-- DATA FOR THIS EXERCISE start --

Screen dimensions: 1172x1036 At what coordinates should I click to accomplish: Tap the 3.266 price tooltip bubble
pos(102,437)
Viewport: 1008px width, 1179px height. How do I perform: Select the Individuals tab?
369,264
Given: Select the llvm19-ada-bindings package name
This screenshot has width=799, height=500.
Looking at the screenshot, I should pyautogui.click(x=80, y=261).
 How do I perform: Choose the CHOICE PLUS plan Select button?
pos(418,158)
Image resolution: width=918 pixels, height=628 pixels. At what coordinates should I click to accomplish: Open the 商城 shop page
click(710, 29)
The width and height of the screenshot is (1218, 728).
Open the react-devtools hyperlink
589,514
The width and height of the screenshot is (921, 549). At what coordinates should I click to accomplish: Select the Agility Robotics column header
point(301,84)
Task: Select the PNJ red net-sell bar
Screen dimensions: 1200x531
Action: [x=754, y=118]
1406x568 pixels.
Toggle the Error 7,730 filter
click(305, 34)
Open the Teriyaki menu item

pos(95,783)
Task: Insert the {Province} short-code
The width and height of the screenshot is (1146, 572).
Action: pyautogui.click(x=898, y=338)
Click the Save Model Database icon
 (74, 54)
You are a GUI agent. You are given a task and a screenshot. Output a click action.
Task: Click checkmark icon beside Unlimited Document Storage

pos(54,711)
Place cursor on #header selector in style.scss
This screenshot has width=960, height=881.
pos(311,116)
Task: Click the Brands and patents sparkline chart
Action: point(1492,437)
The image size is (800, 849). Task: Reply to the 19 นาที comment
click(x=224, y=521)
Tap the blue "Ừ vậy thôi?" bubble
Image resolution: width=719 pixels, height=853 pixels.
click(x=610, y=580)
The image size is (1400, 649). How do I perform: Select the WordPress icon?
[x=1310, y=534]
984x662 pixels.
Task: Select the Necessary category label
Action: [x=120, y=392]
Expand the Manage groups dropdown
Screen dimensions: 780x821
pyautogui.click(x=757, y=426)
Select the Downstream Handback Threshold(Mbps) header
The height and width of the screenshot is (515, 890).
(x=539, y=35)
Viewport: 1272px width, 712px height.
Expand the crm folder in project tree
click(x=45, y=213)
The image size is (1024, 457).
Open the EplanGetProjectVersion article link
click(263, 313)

-- DATA FOR THIS EXERCISE end --

Replace every "At what coordinates should I click to accomplish" in the listing with "Where should I click to do", leaving everything else unchanged.

RESULT OF THIS EXERCISE:
Screen dimensions: 1172x1036 Where should I click to do: Tap the 3.266 price tooltip bubble
pos(102,437)
Viewport: 1008px width, 1179px height. How do I perform: Select the Individuals tab?
369,264
Given: Select the llvm19-ada-bindings package name
This screenshot has width=799, height=500.
Looking at the screenshot, I should pyautogui.click(x=80, y=261).
 How do I perform: Choose the CHOICE PLUS plan Select button?
pos(418,158)
Image resolution: width=918 pixels, height=628 pixels. Where should I click to do: Open the 商城 shop page
click(710, 29)
The width and height of the screenshot is (1218, 728).
Open the react-devtools hyperlink
589,514
The width and height of the screenshot is (921, 549). Where should I click to do: Select the Agility Robotics column header
point(301,84)
Task: Select the PNJ red net-sell bar
Screen dimensions: 1200x531
Action: [x=754, y=118]
1406x568 pixels.
Toggle the Error 7,730 filter
click(305, 34)
Open the Teriyaki menu item

pos(95,783)
Task: Insert the {Province} short-code
The width and height of the screenshot is (1146, 572).
Action: pyautogui.click(x=898, y=338)
Click the Save Model Database icon
 (74, 54)
You are a GUI agent. You are given a task and a screenshot. Output a click action.
Task: Click checkmark icon beside Unlimited Document Storage

pos(54,711)
Place cursor on #header selector in style.scss
This screenshot has width=960, height=881.
pos(311,116)
Task: Click the Brands and patents sparkline chart
Action: point(1492,437)
The image size is (800, 849). Task: Reply to the 19 นาที comment
click(x=224, y=521)
Tap the blue "Ừ vậy thôi?" bubble
Image resolution: width=719 pixels, height=853 pixels.
click(x=610, y=580)
The image size is (1400, 649). How do I perform: Select the WordPress icon?
[x=1310, y=534]
984x662 pixels.
Task: Select the Necessary category label
Action: [x=120, y=392]
Expand the Manage groups dropdown
Screen dimensions: 780x821
pyautogui.click(x=757, y=426)
Select the Downstream Handback Threshold(Mbps) header
The height and width of the screenshot is (515, 890).
(x=539, y=35)
Viewport: 1272px width, 712px height.
Expand the crm folder in project tree
click(x=45, y=213)
The image size is (1024, 457).
Open the EplanGetProjectVersion article link
click(263, 313)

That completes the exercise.